In a statement released to the press, Floyd said, “Roger meant the world to me, my father Floyd Sr., my uncle Jeff, our whole family, everyone in and around the Mayweather Boxing Gym and the entire boxing world.

 

“My uncle was one of the most important people in my life inside and outside of the ring. Roger was a great champion and one of the best trainers in boxing.
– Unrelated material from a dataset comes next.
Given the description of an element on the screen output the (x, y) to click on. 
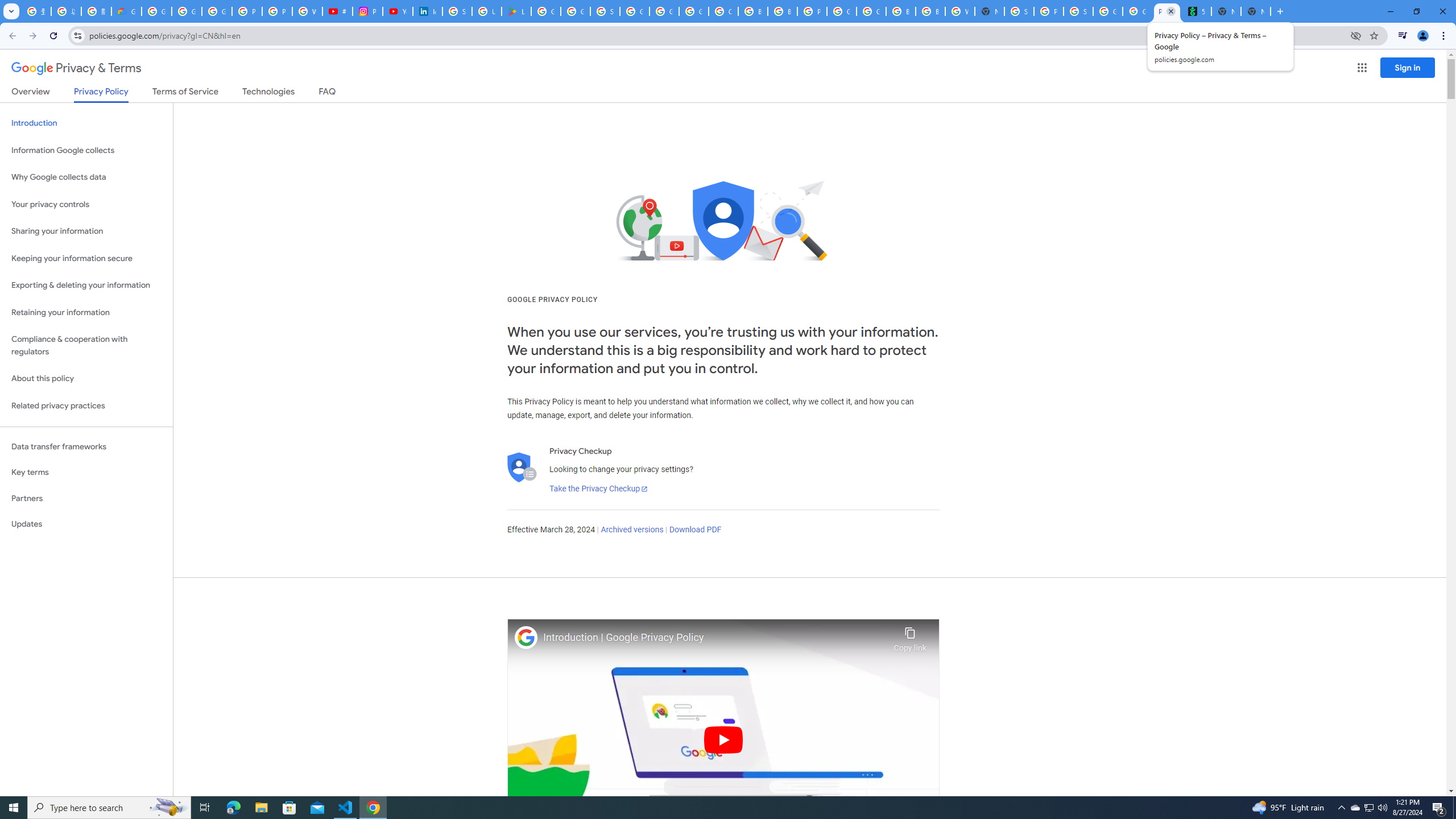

Unfortunately, his health was failing him for several years and now he can finally rest in peace.”

 

Roger Mayweather was born in Grand Rapids, Michigan, on April 24, 1961. Nicknamed “Black Mamba,” he turned pro on July 29, 1981, and held the WBA super featherweight title from 1983 to 1984 and the WBC light welterweight title from 1987 to 1989.

 

Before retiring in 1999 with a record of 59-13, with 35 of those wins coming by way of knockout, Roger began co-training his nephew Floyd in 1996, alongside his brothers Floyd Mayweather Sr. and Jeff, before taking over full-time in 2000.

 

“My dad knew he had brain trauma,” his daughter Jade told the Review-Journal in March 2018. “He told me, ‘I’m kind of messed up in my head.’ I kind of asked him if he had any regrets and he said ‘No, I absolutely loved the sport. I have no regrets.”

 

All of the tributes occasioned by Roger Mayweather’s passing have been respectful, both of the man and fighter, as well as the fans. The exception came from Mayweather Promotions CEO Leonard Ellerbe, who said, “On top of being a phenomenal fighter in his own career, Roger was one of the most essential parts of guiding Floyd to the incredible career he had in becoming the best ever.”

 

There’s no better way to disrupt the solemnity of Roger’s passing, not to mention the tragedy having befallen the world, than to push fake boxing news. The “best ever” bullshit was tired when it started and is more tired now. It needs to end once and for all, and there’s no time like the present.